As the battle in defining the term ‘meaningful use’ continues, another war on words has come to light. The American Hospital Association is reporting that a group of 43 hospitals and health systems have collectively sent a letter to Federal officials, urging them to better define certain terms under ARRA and the HITECH Act to maximize the number of medical providers that will be eligible for health IT incentive payments.

This group conveys a valid point in their letter: “Bearing in mind that the purpose of ARRA is to encourage the adoption and use of electronic health records, we would like to comment on the definition of a hospital and the definition of a hospital-based physician, both of which are key to ensuring that incentives are available to the greatest number of hospitals and physicians.”

Last week, the letter was sent to Nancy-Ann DeParle, Director of the White House Office of Health Reform; Kathleen Sebelius, Secretary of the U.S. Department of Health and Human Services; and Tony Trenkle, Director of the Office of e-Health Standards and Services Centers for Medicare & Medicaid Services. This letter detailed concerns about the neglect to define ‘hospital,’ and suggested that officials define a “hospital” as a “discrete site of service” so that a health system’s individual campuses each can apply for the incentive payments separately.

It was also suggested that officials consider redefining the term “hospital-based physician.” As it stands now, the law defines hospital-based physicians as those individuals who furnish substantially all of their services in a hospital setting using the facilities and equipment, including the EHR, of the hospital. In the letter, the group states they “…are concerned that broad regulatory interpretation of this hospital-based physician definition may inappropriately exclude physicians practicing in outpatient centers and provider-based clinics merely because their office or clinic is located in a facility owned by the hospital, so doctors who practice in hospital-owned outpatient clinics can apply for the incentive payments.”

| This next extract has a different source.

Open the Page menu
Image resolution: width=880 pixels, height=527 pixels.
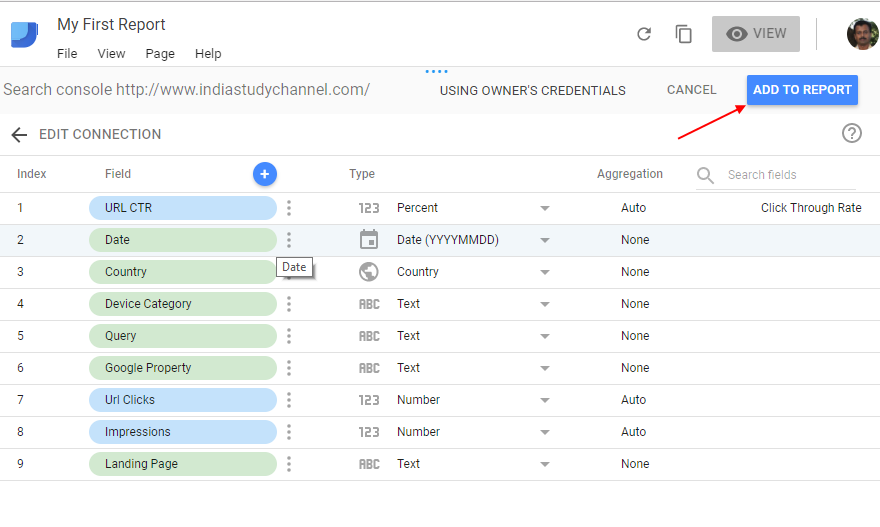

From California to New York, the list of 43 hospital systems that ‘signed’ the letter sends a major message: this is a serious matter that deserves recognition and clarification. If ARRA and the HITECH Act are to achieve established goals and objectives, Federal officials may need to more closely examine and define the terminology that will guide and enforce important policy that is intended to lead widespread EHR adoption in the U.S.